I will pose this question and will be happy if somebody wants to come in on it. There will surely be a demand in the future to redesign homes to allow for the office work space that we use so much now—it will not just be about broadband. Does anybody want to comment on that before we come to a close? The witnesses are all looking the other way. I see that Russel wants to say something. Thank you, Russel—you saved me.
Your point is an extraordinarily good one. It is not just about chairs and desks. We could all repurpose our houses, but then we would start to wander into the meaty areas of what that would mean for tax. Would Her Majesty’s Revenue and Customs start to look at how we work at home? It is not just to do with the spatial environment. If we start to work much more from home, as I suspect that we will, that will open a different panoply of questions about ergonomics—how we sit and what that does for our health—and so on.
I was taken by what Iain Docherty said about local office spaces. Mental health will be an issue with all this. The number of online meetings that I have shows that people crave connection with others in their work environment, and physical work environments are vital so that people can have social interaction.
The repurposing of housing is likely. I live in a one-bedroom flat and, without a doubt, if I am to continue working from home, I will have to reconsider where I live. There will be a lot of changes to come.
Emma Harper wants to come in on a point that was raised earlier.
Part of the questioning on transportation was about whether there will be any Brexit-related issues that have significant financial or policy implications for the Scottish Government. Russel Griggs mentioned free ports. I know that consultations on free ports have been undertaken and I am concerned about issues around them. It would be interesting to hear a quick response on that, although a written response would be okay, as well.
We will have to take a written response, due to the time.
That brings us to the end of the evidence session. I thank all those who have taken the time to give evidence on this subject. It is important to the committee and the work that we do, so I thank the witnesses for their time and, in some cases, for working through difficulties with internet connections.

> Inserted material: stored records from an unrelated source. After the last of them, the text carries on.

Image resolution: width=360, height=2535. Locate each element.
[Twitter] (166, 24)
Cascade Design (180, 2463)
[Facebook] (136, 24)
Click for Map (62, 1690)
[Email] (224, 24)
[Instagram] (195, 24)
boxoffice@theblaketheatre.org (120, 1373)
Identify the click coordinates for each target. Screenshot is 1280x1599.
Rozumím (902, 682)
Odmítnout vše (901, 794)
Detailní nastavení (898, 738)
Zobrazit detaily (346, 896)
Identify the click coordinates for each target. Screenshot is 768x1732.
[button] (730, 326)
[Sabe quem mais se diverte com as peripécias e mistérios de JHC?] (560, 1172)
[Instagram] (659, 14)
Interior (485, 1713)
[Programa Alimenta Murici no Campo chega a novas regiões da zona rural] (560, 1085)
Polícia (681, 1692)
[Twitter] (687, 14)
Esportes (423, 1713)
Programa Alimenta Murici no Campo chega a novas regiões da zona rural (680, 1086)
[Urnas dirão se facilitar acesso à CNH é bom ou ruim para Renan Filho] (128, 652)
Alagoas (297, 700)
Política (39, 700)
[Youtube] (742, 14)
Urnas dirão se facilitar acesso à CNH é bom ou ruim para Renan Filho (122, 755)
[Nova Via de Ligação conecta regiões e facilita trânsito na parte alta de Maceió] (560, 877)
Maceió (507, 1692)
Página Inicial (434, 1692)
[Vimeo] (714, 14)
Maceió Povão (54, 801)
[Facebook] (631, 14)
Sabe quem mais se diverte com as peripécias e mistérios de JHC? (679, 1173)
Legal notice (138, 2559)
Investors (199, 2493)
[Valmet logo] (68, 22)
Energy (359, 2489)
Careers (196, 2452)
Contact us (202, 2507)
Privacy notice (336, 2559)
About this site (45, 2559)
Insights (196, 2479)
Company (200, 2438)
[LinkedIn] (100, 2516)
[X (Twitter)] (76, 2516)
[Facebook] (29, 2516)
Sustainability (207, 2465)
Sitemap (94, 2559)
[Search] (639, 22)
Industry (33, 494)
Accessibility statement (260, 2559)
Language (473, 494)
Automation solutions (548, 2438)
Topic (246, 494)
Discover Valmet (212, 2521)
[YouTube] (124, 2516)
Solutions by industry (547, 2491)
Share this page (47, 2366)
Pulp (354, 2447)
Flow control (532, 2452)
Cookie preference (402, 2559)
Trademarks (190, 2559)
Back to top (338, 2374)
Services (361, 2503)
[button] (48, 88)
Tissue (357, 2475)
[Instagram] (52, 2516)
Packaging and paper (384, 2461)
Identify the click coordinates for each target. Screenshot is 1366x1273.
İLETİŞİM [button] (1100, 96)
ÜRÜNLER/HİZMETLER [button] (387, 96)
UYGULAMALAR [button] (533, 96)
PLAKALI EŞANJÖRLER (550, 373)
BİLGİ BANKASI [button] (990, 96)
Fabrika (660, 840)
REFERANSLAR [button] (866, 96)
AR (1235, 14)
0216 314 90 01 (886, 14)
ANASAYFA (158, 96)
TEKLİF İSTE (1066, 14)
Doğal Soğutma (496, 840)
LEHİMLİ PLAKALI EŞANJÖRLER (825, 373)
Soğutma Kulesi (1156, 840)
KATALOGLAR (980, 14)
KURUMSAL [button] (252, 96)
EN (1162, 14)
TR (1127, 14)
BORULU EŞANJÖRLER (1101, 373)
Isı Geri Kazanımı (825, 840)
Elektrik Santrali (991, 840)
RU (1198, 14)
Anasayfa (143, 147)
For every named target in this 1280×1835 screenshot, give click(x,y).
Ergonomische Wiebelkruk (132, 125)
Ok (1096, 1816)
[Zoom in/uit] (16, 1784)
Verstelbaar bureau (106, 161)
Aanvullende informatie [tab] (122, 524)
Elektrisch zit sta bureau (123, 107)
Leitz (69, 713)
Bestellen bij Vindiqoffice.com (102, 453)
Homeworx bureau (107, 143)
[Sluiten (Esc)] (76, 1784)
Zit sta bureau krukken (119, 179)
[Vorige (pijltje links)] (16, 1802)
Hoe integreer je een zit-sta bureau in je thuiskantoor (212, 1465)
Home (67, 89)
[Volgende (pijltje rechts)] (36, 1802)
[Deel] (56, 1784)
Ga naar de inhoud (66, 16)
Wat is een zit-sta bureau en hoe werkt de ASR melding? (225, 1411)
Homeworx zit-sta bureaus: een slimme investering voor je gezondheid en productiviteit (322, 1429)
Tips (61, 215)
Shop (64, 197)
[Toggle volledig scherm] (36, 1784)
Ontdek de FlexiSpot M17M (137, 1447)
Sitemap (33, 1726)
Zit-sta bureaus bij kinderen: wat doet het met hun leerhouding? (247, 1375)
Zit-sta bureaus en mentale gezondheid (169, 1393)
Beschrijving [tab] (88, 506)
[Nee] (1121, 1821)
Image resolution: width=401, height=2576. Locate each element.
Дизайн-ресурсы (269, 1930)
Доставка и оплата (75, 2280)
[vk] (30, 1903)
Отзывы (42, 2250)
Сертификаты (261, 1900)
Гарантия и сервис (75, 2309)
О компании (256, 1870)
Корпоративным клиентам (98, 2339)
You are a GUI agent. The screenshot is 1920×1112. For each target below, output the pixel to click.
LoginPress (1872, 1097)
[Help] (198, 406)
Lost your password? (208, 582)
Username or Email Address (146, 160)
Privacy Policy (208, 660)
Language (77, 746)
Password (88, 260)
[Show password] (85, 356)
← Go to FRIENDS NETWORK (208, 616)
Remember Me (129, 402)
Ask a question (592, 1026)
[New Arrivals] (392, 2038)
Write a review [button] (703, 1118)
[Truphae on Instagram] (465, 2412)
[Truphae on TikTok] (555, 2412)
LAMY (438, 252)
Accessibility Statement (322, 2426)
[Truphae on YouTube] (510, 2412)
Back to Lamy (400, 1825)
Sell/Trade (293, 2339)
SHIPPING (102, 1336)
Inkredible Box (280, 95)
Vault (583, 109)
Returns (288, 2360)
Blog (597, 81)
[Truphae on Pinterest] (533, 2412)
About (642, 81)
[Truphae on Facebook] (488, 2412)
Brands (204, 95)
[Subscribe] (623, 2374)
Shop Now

European Union (Withdrawal) Act 2018 and Agriculture Bill
European Union (Withdrawal) Act 2018 and Agriculture Bill
Organic Products (Production and Control) (Amendment) (EU Exit) Regulations 2020
For the next item, we have received consent notifications in relation to five UK statutory instruments, as detailed on the agenda. The instruments are being laid in the UK Parliament in relation to the European Union (Withdrawal) Act 2018 and the UK Agriculture Bill.
The Scottish Government has provided clarification in writing on the Organic Products (Production and Control) (Amendment) (EU Exit) Regulations 2020, which has been circulated to members and is available on our web pages.
It appears that members do not have any comments on the SIs. Does the committee agree to write to the Scottish Government to confirm that we are content for consent to be given to the UK SIs, as detailed on the agenda?
Members indicated agreement.
Does the committee agree to write to the Scottish Government asking it to notify the committee when the UK Agriculture Bill has been passed and of any changes to the bill that affect the notifications that we have been given, and to explain how the livestock information service will work in practice? Those two matters were raised in the briefing papers that have been circulated.
Members indicated agreement.
Thank you. That is the end of the public part of the meeting—we now go into private session.11:55 Meeting continued in private until 12:35.